Saint Joseph's welcomes 25 day-care visitors who have dementia and is home to 58 residents with dementia. The dance and movement classes are a new initiative funded by the HSE Lottery Fund.
Peggy travels from Greystones in County Wicklow to take part. She moved easily on the dance floor with the visiting teacher as she responded to the rhythms of Stand By Me.
She said the classes were "fantastic".
Robert has worked as a choreographer, educator, and dancer since moving to Ireland from the US in 1980. He and his partner, Loretta Yurick, founded the Dance Theatre of Ireland.
"Moving to music brings people out of themselves and it triggers different centres of the brain all at once," he said. "It also helps them to connect with themselves and with others."
Pete (79), a retired engineer, is a regular in day care. His wife, Joan, who arrived to drive him home to Bray, first joined him on the dancefloor. "Pete and I always loved to dance. We used to dance together in the Arcadia in Bray. It's fantastic here for him and the staff are so kind," she said.
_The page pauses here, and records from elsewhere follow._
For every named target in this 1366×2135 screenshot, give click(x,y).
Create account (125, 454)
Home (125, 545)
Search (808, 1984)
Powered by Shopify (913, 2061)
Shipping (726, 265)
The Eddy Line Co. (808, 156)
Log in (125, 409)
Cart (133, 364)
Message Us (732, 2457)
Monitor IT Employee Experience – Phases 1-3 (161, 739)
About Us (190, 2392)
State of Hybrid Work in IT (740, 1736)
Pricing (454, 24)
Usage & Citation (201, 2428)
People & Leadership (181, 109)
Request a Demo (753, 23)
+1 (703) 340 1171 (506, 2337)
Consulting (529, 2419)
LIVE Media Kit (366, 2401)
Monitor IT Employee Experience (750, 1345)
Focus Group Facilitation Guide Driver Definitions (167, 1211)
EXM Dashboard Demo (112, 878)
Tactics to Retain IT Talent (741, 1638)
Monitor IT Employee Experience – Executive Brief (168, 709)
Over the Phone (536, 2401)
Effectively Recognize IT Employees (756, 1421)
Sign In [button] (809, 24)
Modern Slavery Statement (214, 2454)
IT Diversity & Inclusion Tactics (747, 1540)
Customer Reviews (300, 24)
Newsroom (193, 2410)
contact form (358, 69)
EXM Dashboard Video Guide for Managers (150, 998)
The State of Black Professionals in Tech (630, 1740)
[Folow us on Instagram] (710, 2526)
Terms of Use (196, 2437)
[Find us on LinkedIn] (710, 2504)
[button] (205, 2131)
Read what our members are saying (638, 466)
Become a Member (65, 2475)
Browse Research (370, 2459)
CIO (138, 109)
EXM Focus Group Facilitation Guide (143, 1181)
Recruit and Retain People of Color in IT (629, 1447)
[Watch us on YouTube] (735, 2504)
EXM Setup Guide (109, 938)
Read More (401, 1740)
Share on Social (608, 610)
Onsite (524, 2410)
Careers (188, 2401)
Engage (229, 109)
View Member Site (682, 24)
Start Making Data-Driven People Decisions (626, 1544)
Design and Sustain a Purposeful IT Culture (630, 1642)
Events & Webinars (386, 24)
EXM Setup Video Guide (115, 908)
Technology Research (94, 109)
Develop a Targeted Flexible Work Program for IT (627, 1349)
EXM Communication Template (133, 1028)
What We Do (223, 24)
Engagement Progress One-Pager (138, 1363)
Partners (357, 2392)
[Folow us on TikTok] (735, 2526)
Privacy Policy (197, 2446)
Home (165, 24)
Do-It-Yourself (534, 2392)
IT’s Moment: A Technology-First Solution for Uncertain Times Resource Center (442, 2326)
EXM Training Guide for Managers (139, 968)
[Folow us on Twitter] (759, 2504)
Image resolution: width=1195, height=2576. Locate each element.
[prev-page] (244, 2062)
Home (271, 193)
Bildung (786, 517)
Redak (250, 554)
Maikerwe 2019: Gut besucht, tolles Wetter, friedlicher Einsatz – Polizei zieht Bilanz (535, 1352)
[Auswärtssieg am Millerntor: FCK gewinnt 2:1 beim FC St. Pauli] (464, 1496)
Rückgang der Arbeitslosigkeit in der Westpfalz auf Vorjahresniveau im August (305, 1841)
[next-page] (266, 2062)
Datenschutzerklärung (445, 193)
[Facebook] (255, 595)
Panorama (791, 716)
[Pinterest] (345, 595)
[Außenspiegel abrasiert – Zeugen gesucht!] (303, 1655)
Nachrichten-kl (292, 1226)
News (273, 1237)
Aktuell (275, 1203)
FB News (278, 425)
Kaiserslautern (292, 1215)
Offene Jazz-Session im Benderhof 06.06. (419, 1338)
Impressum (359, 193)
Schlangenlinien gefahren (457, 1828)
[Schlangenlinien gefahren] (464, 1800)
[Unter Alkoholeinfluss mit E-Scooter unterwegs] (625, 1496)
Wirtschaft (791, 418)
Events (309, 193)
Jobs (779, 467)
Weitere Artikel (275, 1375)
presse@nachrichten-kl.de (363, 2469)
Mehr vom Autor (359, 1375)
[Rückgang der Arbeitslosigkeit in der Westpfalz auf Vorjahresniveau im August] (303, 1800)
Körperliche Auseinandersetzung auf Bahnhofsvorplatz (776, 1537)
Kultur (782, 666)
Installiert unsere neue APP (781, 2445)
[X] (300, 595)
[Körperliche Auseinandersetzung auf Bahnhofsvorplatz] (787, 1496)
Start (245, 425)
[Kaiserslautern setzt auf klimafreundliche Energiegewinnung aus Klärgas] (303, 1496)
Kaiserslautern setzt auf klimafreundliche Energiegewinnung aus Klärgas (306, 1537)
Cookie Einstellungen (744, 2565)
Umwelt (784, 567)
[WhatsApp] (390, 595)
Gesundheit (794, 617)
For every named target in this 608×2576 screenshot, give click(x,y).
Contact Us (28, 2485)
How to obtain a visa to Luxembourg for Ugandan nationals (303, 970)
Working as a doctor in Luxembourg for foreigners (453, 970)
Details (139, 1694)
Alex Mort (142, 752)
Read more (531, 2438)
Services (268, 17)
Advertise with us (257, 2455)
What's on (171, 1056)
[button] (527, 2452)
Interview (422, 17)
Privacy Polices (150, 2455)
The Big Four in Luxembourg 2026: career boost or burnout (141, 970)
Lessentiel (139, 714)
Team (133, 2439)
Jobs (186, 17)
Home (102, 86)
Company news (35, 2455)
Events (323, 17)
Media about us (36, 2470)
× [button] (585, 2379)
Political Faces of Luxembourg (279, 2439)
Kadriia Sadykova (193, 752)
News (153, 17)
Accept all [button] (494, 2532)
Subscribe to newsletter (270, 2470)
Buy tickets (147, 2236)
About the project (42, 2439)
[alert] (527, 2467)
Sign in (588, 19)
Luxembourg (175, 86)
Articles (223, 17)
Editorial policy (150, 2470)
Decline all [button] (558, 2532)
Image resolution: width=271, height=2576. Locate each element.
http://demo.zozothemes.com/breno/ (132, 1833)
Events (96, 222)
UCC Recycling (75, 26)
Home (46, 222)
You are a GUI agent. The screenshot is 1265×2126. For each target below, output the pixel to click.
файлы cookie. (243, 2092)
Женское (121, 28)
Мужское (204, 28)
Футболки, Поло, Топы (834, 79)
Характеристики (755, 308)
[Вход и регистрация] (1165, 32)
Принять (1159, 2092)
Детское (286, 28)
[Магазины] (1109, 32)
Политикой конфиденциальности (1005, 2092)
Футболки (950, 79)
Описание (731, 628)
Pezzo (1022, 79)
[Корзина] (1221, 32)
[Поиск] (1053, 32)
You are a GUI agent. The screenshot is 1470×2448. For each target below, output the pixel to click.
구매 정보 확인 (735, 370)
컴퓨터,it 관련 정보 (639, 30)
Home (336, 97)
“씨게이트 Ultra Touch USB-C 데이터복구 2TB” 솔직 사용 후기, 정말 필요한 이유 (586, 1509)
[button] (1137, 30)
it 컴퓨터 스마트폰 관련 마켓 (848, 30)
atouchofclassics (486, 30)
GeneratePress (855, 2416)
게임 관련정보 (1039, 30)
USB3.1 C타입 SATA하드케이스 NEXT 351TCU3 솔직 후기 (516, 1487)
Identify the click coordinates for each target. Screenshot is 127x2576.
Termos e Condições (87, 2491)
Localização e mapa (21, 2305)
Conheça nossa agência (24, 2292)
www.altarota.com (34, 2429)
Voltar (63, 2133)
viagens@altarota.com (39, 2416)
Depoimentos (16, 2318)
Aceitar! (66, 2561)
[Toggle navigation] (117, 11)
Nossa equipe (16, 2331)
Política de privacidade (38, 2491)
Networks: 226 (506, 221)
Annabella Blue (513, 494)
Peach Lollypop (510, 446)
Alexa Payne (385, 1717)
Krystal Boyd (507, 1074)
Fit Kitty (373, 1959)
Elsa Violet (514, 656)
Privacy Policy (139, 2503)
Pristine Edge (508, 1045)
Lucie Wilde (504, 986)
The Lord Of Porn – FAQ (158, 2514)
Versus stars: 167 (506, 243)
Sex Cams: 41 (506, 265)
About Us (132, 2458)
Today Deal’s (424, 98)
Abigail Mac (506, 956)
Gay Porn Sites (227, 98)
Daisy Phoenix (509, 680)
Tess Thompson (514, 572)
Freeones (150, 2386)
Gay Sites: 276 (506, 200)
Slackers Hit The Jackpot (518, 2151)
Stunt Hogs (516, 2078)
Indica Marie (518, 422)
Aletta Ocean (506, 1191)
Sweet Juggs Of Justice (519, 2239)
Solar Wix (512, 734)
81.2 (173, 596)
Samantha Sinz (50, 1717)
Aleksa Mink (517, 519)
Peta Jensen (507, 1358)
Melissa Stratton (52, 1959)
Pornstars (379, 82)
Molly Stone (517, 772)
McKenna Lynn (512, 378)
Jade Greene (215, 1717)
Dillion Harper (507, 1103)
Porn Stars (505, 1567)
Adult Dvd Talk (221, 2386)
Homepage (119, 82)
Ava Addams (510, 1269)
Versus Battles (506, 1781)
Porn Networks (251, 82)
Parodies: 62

Reg (82) always liked dancing. He took a full part in the dance and movement class. His wife, June, arrived to take him home to Dun Laoghaire. She was delighted he was taking part. "At first I had difficulty getting him to go. But the staff won him over," she said.
Siobhan Grant, a nurse who became fundraising manager at Saint Joseph's, said: "We have changed our culture of care. We changed from a medical model of care to a social model of care. Just because you have dementia should not mean that you shouldn't feel loved.
"Dancing with someone else creates a sense of belonging and intimacy.
"If we can make a person feel that they matter in this moment, they will feel happy and bring that feeling to the next moment. It's brilliant," she said.
St Joseph's is part of the Saint John of God hospital group. St Joseph's changed from a traditional nursing home with different wings to a place that is divided into six homely lodges. This allows those with the same levels of dementia to live together in family-style homely units. It gives residents a feeling of inclusion.
"We've gone from 98pc of people being on psycho-tropic medication to around 23pc of people on it," said Ms Grant. She said individuals, groups, or businesses were welcome to sponsor activities.
The number of people in Ireland with dementia and Alzheimer's disease is expected to increase.
The CSO has added two new tables of data to its quarterly reports. The new figures revealed that, in the first three months of last year, there were 625 deaths due to dementia. Two thirds of them were women.
In the same period, there were 191 deaths due to Alzheimer's and two out of three were females.